Items from a dataset:
________

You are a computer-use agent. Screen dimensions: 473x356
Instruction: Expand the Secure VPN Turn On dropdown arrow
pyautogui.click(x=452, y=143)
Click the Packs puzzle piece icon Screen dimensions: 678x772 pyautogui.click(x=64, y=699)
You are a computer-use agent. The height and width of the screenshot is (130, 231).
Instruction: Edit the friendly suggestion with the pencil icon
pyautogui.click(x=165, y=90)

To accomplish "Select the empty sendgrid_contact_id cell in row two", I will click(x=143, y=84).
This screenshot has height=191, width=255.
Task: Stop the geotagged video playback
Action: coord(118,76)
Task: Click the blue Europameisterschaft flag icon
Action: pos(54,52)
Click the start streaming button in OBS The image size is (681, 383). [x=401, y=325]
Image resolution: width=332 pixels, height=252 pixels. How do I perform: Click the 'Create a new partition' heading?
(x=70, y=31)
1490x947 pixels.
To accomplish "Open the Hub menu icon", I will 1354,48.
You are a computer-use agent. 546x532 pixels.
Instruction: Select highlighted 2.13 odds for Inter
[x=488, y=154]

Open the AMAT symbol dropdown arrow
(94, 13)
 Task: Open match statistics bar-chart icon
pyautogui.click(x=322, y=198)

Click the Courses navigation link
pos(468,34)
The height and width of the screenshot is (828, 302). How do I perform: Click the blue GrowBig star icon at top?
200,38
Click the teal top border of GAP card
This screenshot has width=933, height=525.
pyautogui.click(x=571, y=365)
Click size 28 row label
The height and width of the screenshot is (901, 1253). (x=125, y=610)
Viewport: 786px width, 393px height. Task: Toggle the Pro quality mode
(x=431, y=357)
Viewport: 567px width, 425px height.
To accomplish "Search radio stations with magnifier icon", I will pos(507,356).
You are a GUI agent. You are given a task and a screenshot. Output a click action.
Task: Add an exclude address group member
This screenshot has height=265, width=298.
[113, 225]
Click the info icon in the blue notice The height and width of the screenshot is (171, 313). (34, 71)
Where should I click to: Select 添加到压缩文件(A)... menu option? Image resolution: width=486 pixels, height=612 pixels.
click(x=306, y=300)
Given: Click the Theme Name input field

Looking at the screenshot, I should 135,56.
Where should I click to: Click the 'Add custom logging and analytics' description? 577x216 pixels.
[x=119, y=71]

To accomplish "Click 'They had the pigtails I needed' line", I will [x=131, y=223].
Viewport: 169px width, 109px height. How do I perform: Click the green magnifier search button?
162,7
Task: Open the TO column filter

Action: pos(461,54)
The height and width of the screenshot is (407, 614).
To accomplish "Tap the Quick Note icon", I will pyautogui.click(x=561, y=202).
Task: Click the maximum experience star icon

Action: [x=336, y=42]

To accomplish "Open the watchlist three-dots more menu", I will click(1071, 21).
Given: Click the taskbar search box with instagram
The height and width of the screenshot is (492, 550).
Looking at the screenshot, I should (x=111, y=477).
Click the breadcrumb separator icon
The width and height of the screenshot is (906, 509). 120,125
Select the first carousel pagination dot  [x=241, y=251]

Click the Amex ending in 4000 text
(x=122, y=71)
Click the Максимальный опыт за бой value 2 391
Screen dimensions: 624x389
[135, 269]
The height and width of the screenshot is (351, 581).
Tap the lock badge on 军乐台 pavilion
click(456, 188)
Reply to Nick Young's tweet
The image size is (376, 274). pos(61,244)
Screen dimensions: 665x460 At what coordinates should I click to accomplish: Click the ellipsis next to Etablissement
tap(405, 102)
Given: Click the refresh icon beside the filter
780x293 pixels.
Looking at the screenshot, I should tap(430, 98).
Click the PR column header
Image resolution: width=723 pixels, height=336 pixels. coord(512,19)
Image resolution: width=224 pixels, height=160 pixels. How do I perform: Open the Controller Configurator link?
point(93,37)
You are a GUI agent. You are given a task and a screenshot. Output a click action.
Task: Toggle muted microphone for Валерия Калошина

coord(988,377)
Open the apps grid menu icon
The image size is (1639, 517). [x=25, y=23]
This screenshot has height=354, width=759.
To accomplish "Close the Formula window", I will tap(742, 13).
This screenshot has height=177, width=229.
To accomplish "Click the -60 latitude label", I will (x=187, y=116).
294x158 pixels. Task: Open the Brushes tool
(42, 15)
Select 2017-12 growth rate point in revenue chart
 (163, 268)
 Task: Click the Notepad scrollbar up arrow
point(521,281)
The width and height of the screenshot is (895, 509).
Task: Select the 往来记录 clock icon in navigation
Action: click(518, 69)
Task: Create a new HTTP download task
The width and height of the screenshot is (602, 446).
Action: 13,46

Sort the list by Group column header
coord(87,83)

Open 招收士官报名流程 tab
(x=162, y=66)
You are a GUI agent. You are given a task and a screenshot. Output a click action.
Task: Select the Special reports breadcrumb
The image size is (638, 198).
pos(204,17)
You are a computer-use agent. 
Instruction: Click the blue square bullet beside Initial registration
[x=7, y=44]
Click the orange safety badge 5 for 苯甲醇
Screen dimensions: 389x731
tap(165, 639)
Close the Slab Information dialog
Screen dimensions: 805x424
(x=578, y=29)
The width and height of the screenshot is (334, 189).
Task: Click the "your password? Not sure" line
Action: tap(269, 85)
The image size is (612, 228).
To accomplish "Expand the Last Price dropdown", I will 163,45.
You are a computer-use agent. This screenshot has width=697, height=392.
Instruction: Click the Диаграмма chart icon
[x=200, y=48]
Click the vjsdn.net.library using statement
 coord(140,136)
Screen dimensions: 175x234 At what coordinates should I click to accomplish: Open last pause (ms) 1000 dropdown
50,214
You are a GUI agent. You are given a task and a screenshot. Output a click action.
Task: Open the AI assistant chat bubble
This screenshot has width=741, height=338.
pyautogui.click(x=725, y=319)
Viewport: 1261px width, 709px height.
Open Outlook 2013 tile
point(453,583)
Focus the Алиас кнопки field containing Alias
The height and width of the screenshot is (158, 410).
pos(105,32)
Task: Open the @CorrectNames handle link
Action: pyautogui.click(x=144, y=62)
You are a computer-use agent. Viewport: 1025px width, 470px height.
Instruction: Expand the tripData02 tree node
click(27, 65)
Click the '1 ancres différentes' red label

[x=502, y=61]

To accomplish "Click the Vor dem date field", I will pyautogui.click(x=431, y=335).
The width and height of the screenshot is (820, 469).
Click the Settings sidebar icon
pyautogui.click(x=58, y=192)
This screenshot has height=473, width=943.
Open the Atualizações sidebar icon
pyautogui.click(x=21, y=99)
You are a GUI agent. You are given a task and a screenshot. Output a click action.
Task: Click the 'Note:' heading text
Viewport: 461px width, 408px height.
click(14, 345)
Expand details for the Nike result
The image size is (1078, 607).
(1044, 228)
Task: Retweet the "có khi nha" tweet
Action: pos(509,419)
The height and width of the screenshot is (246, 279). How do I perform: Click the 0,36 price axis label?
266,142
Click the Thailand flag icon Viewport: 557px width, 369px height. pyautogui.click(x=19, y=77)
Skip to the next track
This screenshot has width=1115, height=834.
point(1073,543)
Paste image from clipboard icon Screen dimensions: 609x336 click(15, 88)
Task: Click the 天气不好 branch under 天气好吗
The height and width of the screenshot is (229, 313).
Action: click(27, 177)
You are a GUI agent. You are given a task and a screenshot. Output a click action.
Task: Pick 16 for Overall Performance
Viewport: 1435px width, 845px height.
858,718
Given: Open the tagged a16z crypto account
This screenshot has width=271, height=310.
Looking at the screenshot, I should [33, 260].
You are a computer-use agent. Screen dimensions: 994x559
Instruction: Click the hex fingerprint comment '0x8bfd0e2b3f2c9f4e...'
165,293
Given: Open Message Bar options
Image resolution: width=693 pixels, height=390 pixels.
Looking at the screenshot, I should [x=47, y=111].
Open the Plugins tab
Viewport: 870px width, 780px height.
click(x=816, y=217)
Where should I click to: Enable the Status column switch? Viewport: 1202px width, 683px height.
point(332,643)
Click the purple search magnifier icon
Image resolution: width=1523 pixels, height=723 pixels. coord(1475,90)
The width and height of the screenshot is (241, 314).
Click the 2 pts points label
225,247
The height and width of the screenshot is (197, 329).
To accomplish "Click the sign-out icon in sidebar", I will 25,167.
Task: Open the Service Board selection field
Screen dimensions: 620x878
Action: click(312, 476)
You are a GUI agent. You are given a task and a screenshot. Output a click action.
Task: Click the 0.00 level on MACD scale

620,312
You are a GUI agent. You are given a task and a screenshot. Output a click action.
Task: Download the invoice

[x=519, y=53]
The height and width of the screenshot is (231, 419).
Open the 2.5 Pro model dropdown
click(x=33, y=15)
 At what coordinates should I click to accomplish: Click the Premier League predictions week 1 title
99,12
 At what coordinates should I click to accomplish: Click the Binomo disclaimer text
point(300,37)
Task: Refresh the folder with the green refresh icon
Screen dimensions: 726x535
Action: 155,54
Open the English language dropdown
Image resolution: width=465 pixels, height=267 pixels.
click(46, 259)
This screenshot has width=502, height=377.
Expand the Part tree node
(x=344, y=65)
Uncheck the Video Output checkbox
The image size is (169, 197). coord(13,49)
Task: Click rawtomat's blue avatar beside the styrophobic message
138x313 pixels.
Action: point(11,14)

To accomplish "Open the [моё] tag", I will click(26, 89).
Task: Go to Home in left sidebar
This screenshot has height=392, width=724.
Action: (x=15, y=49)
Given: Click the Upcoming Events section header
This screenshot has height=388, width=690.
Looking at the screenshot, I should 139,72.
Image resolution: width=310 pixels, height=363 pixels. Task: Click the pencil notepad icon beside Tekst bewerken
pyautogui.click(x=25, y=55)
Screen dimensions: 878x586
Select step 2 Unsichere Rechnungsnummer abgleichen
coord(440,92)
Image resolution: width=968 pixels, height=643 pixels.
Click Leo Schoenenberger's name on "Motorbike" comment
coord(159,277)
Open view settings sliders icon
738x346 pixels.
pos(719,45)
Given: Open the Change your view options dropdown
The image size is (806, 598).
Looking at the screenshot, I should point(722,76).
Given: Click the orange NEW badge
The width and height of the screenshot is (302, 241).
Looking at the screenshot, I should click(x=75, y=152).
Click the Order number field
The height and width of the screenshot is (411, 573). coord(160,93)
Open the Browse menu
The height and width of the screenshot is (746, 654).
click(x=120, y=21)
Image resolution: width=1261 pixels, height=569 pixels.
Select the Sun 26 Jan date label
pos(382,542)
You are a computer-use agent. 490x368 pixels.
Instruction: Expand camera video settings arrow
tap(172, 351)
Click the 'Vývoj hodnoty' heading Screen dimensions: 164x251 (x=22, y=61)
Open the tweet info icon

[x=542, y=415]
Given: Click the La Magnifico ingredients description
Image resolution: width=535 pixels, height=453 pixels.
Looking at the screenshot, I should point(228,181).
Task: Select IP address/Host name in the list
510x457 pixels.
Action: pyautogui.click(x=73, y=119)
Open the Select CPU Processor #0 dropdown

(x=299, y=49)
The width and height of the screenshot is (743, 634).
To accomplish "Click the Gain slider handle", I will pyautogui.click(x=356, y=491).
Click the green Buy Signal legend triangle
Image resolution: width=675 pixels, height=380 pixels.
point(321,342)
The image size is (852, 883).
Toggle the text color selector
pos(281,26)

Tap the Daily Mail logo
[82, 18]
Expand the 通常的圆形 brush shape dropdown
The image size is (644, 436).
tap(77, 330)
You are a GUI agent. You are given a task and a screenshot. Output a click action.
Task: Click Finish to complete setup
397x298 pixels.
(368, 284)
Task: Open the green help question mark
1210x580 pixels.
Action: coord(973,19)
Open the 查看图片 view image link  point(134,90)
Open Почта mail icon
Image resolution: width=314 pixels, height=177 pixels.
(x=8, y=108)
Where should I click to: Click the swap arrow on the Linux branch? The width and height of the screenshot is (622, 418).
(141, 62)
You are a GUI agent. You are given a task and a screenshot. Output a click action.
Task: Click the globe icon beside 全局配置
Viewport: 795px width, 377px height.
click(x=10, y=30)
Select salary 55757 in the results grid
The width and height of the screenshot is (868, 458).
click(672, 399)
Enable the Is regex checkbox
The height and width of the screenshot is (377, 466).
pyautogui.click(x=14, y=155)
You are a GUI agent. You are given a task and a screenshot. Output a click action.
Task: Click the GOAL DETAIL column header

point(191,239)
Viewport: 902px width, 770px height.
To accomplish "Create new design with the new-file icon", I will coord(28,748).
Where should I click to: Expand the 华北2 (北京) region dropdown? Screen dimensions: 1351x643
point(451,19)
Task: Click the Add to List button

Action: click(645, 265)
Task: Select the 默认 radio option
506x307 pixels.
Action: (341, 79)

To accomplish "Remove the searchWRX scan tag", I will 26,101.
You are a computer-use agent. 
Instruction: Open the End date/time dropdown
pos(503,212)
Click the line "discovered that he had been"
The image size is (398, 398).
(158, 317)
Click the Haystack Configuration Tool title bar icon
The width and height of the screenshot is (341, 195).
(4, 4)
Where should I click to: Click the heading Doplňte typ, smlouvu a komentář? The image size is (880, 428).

________

• **Task statement**: Among the records above, only the lines between the line holding "294x158 pixels. Task: Open the Brushes tool" and the line holding "Task: Open the AI assistant chat bubble", inclusive, are to be output, exactly as written.

• **Written solution**:
294x158 pixels. Task: Open the Brushes tool
(42, 15)
Select 2017-12 growth rate point in revenue chart
 (163, 268)
 Task: Click the Notepad scrollbar up arrow
point(521,281)
The width and height of the screenshot is (895, 509).
Task: Select the 往来记录 clock icon in navigation
Action: click(518, 69)
Task: Create a new HTTP download task
The width and height of the screenshot is (602, 446).
Action: 13,46

Sort the list by Group column header
coord(87,83)

Open 招收士官报名流程 tab
(x=162, y=66)
You are a GUI agent. You are given a task and a screenshot. Output a click action.
Task: Select the Special reports breadcrumb
The image size is (638, 198).
pos(204,17)
You are a computer-use agent. 
Instruction: Click the blue square bullet beside Initial registration
[x=7, y=44]
Click the orange safety badge 5 for 苯甲醇
Screen dimensions: 389x731
tap(165, 639)
Close the Slab Information dialog
Screen dimensions: 805x424
(x=578, y=29)
The width and height of the screenshot is (334, 189).
Task: Click the "your password? Not sure" line
Action: tap(269, 85)
The image size is (612, 228).
To accomplish "Expand the Last Price dropdown", I will 163,45.
You are a computer-use agent. This screenshot has width=697, height=392.
Instruction: Click the Диаграмма chart icon
[x=200, y=48]
Click the vjsdn.net.library using statement
 coord(140,136)
Screen dimensions: 175x234 At what coordinates should I click to accomplish: Open last pause (ms) 1000 dropdown
50,214
You are a GUI agent. You are given a task and a screenshot. Output a click action.
Task: Open the AI assistant chat bubble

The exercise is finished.